Kendrick throws Scotty out, but Scotty skins the cat and comes back in. Super Crazy sees this from the other side of the ring, runs around the others and nails him immediately with a clothesline, finishing the job. We’re down to four men in the form of two tag teams. London whips Juventud at Super Crazy, who instinctively backdrops him over the top. Juventud saves himself and is notably pissed at his apologetic partner. It’s okay, though, as Super Crazy gets his.

The final three fight it out and Kendrick and London have no problem going at each other. There’s not much of a team-up aspect here. Just a couple minutes of sweet every-man-for-himself action only with less gravity involved. Kendrick sends Juventud into the corner and does one of those running backflip moves, only London sees it coming, dashes over and shoves him in mid-air, sending Kendrick flying. London shrugs at his buddy as Juventud stands in the opposite corner, pointing at his final challenge.

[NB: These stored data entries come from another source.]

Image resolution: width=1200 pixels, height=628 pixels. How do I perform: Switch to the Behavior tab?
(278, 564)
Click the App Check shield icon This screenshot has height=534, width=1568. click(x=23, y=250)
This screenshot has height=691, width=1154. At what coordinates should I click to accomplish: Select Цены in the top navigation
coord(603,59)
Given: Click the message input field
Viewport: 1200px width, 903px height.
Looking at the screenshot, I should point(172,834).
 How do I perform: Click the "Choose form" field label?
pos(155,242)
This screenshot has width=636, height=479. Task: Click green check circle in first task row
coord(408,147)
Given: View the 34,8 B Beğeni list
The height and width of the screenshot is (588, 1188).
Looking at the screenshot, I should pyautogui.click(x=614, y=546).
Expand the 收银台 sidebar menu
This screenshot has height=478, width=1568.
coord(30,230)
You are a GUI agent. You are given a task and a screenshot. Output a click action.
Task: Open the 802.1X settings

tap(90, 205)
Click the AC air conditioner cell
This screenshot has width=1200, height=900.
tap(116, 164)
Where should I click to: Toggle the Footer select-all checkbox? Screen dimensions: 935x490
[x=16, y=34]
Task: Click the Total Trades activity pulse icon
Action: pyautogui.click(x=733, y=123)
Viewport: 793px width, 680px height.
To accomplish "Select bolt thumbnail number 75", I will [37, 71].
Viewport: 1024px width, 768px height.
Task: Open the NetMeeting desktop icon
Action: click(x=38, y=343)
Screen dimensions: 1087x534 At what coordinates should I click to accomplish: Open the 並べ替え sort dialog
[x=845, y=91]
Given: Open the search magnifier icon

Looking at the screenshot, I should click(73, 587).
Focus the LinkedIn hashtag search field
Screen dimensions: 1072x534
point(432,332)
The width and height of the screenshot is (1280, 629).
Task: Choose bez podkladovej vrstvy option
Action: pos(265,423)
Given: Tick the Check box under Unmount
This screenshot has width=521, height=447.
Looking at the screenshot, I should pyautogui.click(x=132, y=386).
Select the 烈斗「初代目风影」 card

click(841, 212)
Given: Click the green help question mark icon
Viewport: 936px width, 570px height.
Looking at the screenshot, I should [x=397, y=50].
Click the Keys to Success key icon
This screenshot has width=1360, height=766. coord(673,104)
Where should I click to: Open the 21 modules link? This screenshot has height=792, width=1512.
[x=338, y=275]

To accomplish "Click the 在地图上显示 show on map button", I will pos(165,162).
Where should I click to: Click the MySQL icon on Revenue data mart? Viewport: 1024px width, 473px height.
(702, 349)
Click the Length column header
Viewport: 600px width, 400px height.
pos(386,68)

This is a little over a year before Undertaker and Shawn Michaels had their legendary finale to the 2007 Rumble, so it was still pretty new to see the finalists in a battle royal have a lengthy back and forth tussle where either side can win. As Nunzio watches in amazement, London and Juventud are completely evenly matched. Lots of cool spots that lead to the two both staring up at the lights at the same time.

The final moments come from the two fighting in the corner. London tries to throw Juventud out, but he holds on, powering through London’s kicks. He tries suplexing London out, but London saves himself and the two brawl on top of the corner post, both in danger of an easy elimination. Superplex and powerbomb attempts go nowhere and London ends up stomping down on Juventud, trying to drive him to the floor. Juventud gets up onto the apron, the two collide and both wrestlers hang with both hands on the top rope. As they dangle, London keeps swaying and kicking Juventud in the stomach.

Juventud simply picks his spot.

Juventud wins and goes on to defeat Nunzio for the Cruiserweight Championship at No Mercy. Juvi would lose and regain the title over the next couple months and unfortunately get released in early January. Apparently, he didn’t listen when they told him not to keep doing that flippy move that broke Paul London’s face.

Tune in tomorrow as we see the Rock ‘n’ Wrestling Connection that didn’t work out so well.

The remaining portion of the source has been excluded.